* Exercise brief:
Check every line of the data and copy the ones where "agent" appears.

++++++++

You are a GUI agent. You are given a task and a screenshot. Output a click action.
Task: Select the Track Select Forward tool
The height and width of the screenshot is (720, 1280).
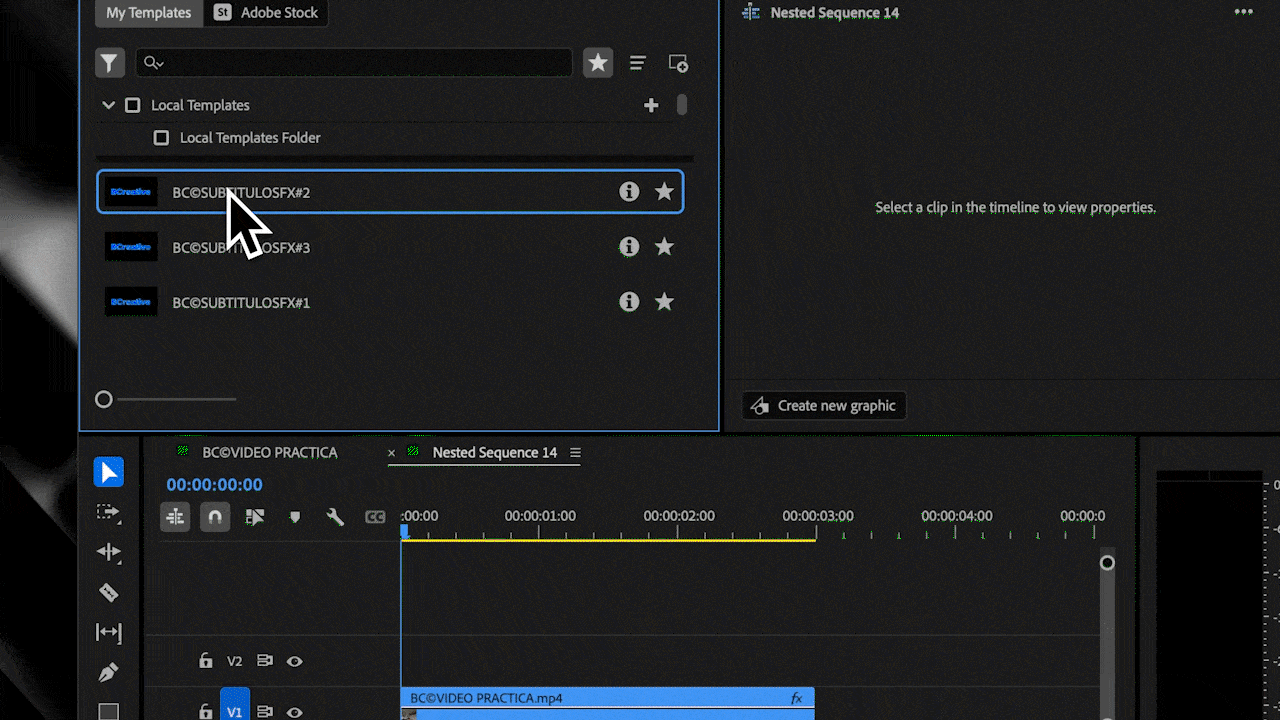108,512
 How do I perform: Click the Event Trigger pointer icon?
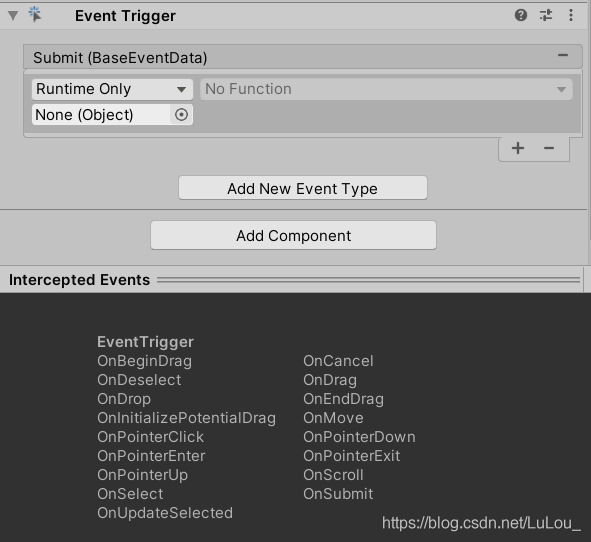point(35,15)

++++++++

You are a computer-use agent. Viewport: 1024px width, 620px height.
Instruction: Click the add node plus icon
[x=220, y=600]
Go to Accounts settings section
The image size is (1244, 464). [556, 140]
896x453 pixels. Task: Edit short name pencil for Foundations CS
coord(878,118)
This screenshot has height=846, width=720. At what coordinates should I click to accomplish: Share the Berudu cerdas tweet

++++++++

* Output for this exercise:
You are a GUI agent. You are given a task and a screenshot. Output a click action.
You are a computer-use agent. Viewport: 1024px width, 620px height.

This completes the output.